→ **Try it**
Copy exactly the lines of the material below that fall between the line with "View the missfine87 profile from likes" and the line with "The height and width of the screenshot is (720, 1080).", both of those lines included; pictures stay out.

→ **Extracted entries**
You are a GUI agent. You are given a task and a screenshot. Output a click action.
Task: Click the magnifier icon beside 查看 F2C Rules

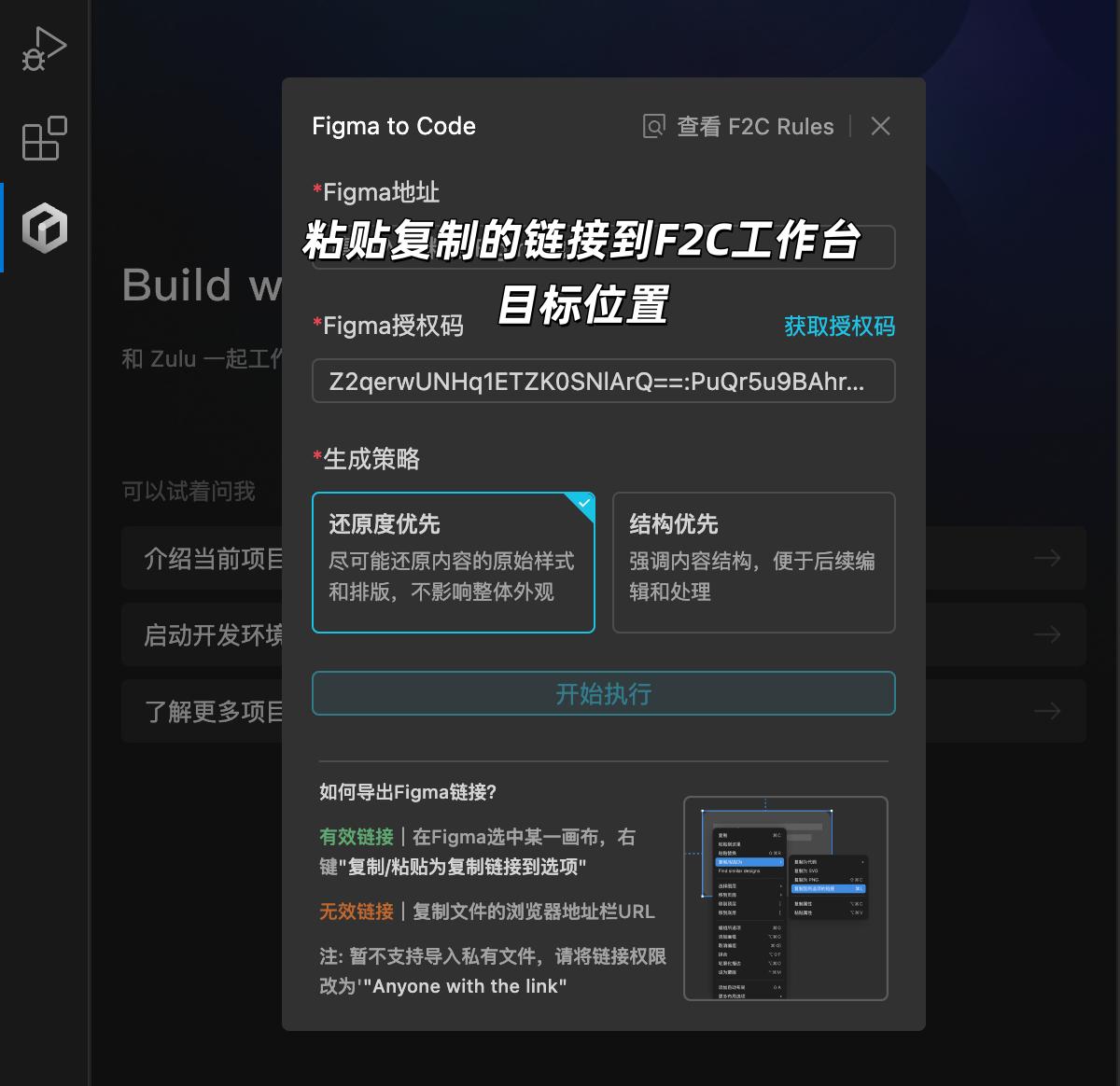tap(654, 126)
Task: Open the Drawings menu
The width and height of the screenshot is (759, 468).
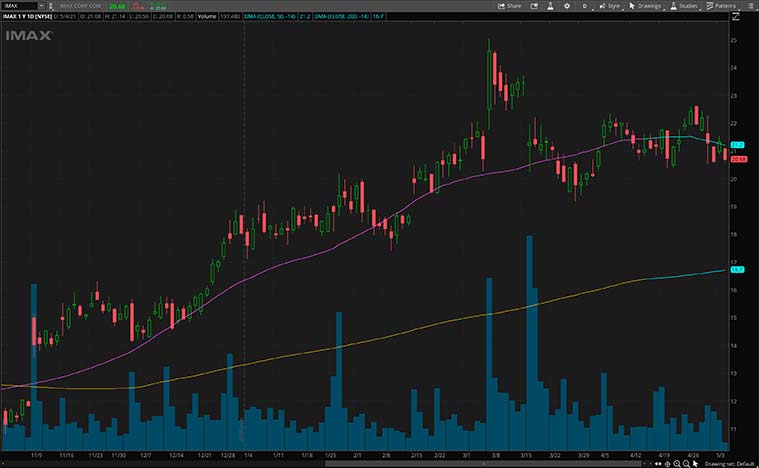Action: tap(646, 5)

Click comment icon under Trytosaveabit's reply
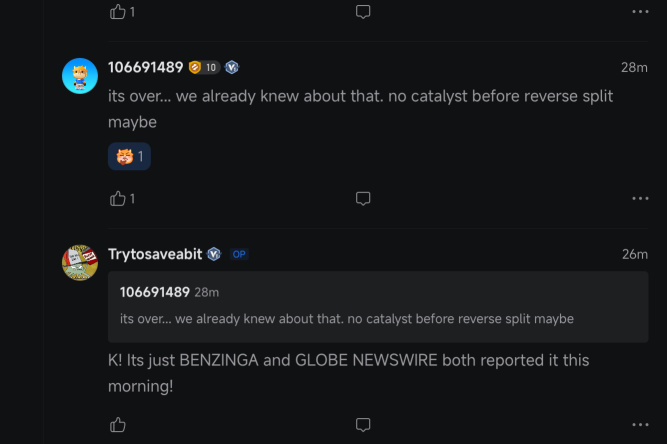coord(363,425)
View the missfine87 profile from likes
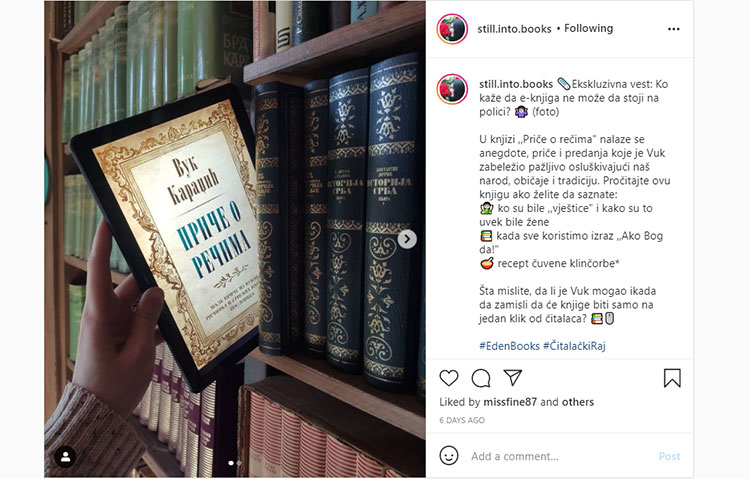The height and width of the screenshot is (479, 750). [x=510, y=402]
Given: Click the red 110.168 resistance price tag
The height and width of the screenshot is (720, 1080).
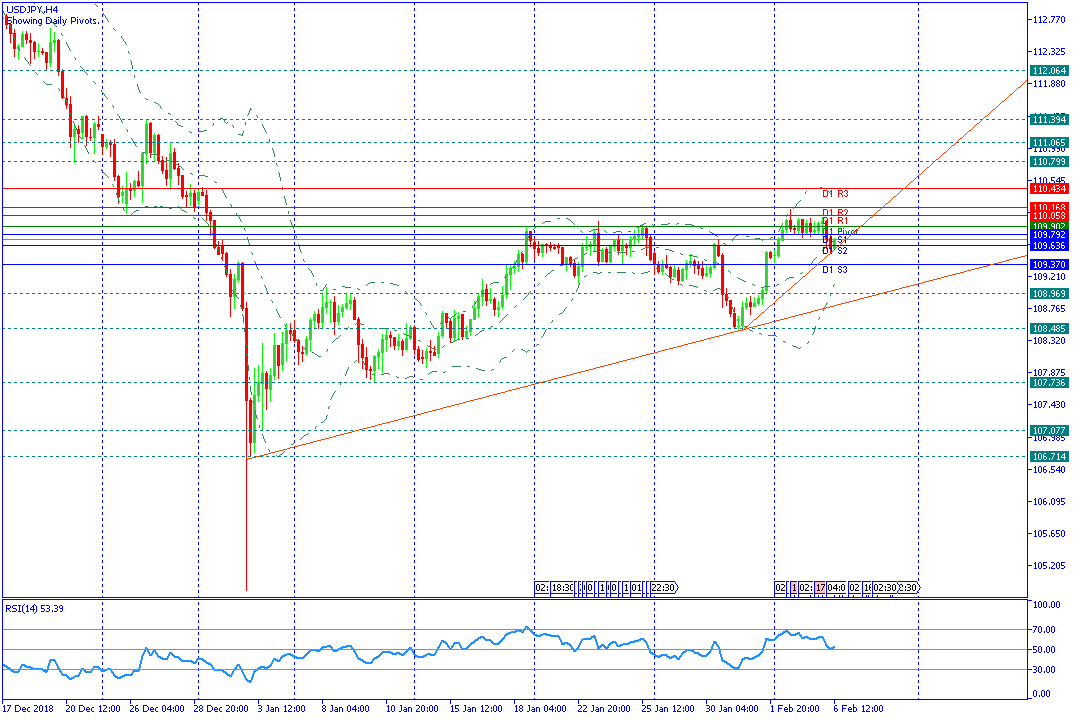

...

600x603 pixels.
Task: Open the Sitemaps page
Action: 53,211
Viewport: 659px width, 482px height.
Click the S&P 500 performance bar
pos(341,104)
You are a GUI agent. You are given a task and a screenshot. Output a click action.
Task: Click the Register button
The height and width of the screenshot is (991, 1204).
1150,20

---

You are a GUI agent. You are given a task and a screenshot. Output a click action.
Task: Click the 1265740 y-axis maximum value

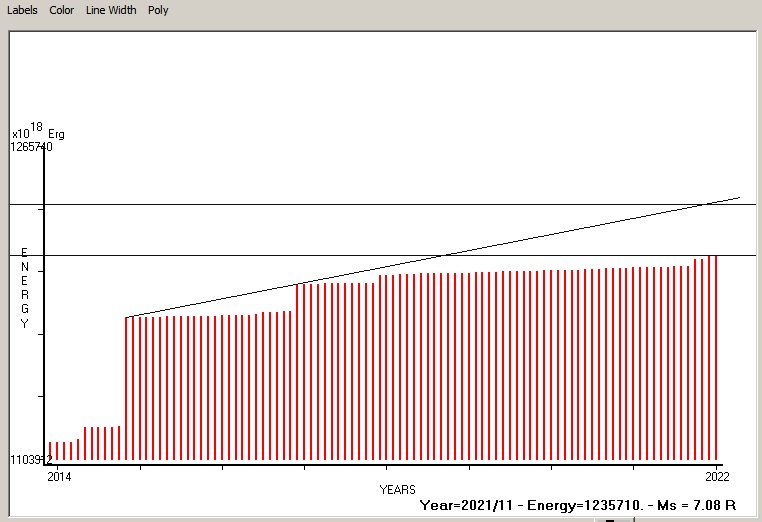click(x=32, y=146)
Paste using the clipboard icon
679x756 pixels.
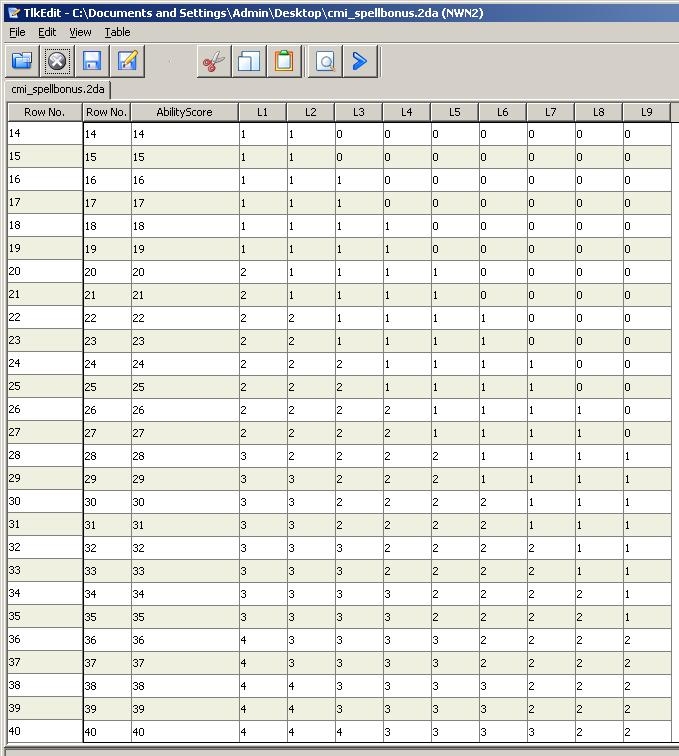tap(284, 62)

→ **Answer to the problem**
View the missfine87 profile from likes
The height and width of the screenshot is (479, 750). [x=510, y=402]
Given: Click the red 110.168 resistance price tag
The height and width of the screenshot is (720, 1080).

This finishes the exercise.